To determine whether MEK inhibition could influence HCC cell growth, HCC cells were treated with the MEK inhibitor U0126 (5 μm–20 μM) or AZD6244 (5 μm–20 μM) for 48 hours. Both U0126 and AZD6244 exerted dose-dependent inhibition on HepG2 and Huh7 cell growth (Figure 2A). These results indicated that downstream of MAPK pathway was involved in regulating HCC cell growth.

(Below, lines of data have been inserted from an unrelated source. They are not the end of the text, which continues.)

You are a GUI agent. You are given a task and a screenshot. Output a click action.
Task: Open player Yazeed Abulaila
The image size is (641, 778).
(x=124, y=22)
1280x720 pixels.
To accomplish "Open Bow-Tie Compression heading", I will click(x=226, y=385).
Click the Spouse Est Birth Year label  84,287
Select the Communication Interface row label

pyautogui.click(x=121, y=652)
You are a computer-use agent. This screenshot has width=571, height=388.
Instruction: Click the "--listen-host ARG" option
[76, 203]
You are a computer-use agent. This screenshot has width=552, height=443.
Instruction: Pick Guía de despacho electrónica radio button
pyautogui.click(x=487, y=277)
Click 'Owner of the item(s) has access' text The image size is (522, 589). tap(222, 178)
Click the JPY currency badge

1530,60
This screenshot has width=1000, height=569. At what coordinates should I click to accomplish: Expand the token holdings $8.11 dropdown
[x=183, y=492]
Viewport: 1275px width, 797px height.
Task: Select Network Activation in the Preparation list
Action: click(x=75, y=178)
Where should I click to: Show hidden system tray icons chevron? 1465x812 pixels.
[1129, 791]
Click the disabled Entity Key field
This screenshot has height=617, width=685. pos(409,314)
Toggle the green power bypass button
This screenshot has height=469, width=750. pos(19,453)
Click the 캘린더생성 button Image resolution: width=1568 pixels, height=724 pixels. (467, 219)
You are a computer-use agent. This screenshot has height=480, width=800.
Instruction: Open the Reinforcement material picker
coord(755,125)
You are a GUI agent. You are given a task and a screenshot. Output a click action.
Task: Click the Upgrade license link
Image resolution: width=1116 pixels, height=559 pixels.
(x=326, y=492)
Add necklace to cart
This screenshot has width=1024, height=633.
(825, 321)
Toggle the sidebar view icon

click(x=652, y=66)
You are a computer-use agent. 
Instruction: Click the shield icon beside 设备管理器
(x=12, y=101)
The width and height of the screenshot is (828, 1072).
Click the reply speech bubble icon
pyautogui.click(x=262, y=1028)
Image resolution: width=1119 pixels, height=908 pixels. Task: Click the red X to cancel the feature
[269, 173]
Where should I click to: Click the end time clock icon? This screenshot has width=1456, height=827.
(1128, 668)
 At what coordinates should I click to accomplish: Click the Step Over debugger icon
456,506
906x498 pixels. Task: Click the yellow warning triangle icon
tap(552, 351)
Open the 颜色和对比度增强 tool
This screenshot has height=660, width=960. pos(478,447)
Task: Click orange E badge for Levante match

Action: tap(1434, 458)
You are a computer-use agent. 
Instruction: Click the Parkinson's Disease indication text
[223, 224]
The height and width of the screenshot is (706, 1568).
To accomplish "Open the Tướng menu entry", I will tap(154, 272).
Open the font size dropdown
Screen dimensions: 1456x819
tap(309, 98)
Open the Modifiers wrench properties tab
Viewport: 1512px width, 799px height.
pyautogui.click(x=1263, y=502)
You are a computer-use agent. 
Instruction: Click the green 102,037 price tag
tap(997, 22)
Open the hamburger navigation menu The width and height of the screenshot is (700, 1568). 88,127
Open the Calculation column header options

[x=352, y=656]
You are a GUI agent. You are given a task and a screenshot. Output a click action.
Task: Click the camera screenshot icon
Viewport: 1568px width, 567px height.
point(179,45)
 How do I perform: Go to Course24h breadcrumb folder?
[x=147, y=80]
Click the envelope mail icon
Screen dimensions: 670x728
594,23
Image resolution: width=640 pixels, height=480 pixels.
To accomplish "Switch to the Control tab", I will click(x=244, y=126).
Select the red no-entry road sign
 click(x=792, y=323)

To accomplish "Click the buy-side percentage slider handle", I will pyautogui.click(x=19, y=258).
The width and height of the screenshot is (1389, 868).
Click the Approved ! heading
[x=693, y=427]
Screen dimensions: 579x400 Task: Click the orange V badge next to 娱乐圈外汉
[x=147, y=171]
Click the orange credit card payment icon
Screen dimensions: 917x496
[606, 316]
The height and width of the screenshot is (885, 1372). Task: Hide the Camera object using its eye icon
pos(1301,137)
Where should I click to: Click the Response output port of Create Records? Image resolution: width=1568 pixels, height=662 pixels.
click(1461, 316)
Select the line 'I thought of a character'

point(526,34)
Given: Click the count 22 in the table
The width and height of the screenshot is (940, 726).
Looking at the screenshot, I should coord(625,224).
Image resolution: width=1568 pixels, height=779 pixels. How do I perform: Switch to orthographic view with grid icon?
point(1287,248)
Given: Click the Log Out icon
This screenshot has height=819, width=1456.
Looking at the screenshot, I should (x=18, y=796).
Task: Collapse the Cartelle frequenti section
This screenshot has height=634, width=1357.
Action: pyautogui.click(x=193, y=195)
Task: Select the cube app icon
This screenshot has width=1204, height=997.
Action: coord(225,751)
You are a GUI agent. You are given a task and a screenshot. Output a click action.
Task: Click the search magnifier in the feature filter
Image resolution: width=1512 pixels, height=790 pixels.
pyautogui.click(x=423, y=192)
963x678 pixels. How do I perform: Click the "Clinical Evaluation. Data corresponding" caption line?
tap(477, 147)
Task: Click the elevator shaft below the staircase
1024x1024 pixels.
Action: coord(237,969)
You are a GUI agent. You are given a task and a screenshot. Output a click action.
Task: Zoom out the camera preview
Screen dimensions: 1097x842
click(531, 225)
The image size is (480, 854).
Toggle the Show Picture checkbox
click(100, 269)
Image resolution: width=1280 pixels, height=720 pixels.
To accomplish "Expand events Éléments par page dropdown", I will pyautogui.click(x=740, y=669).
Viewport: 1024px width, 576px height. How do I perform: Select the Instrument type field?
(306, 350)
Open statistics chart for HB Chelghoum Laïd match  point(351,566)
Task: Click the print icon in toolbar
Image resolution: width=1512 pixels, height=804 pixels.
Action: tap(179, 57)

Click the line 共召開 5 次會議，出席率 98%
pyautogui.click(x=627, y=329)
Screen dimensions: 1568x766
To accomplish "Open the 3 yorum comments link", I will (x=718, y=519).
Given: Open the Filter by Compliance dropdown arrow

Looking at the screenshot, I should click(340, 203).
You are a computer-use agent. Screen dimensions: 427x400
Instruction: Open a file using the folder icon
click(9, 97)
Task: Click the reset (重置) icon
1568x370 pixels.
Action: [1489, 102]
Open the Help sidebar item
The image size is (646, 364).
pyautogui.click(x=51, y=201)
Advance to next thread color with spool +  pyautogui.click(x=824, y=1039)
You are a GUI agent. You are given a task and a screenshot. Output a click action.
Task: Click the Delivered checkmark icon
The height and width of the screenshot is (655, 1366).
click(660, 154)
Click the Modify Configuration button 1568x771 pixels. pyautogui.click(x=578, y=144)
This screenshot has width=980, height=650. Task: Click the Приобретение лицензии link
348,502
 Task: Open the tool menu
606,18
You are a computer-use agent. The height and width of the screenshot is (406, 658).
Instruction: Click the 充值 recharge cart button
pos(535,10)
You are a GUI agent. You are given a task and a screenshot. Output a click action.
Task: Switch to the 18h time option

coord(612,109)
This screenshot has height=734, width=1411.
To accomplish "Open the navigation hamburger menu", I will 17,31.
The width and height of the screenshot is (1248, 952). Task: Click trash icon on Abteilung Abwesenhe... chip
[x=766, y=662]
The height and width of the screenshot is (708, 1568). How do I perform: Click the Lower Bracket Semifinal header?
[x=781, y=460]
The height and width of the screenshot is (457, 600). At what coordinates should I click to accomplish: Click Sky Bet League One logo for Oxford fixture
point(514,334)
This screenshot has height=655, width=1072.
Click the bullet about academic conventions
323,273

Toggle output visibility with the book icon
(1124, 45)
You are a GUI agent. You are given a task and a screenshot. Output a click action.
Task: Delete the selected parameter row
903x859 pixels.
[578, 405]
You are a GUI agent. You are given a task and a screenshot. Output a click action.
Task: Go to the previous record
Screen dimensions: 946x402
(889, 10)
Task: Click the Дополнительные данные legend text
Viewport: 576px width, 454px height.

AZD6244 inhibited HCC cell growth and enhanced chemosensitivity. A: HepG2 and Huh7 were treated with four different concentrations (5 μM, 10 μM, 15 μM and 20 μM) of MEK inhibitor U0126 and AZD6244. After 48 hours treatment, cell viability test was performed to measure the relative viability. * P<0.05 compared with control group. B: HepG2 and Huh7 cells were treated with U0126 (10 μM) and AZD6244 (10 μM) for 24 hours, followed by gemcitabine (50 μg/ml, 100 μg/ml, 150 μg/ml and 200 μg/ml) or doxorubicin (0.15 μg/ml, 0.30 μg/ml, 0.45 μg/ml and 0.6 μg/ml) for another 48 hours. Cell viability test was performed to measure the relative viability. *: synergistic effect was detected.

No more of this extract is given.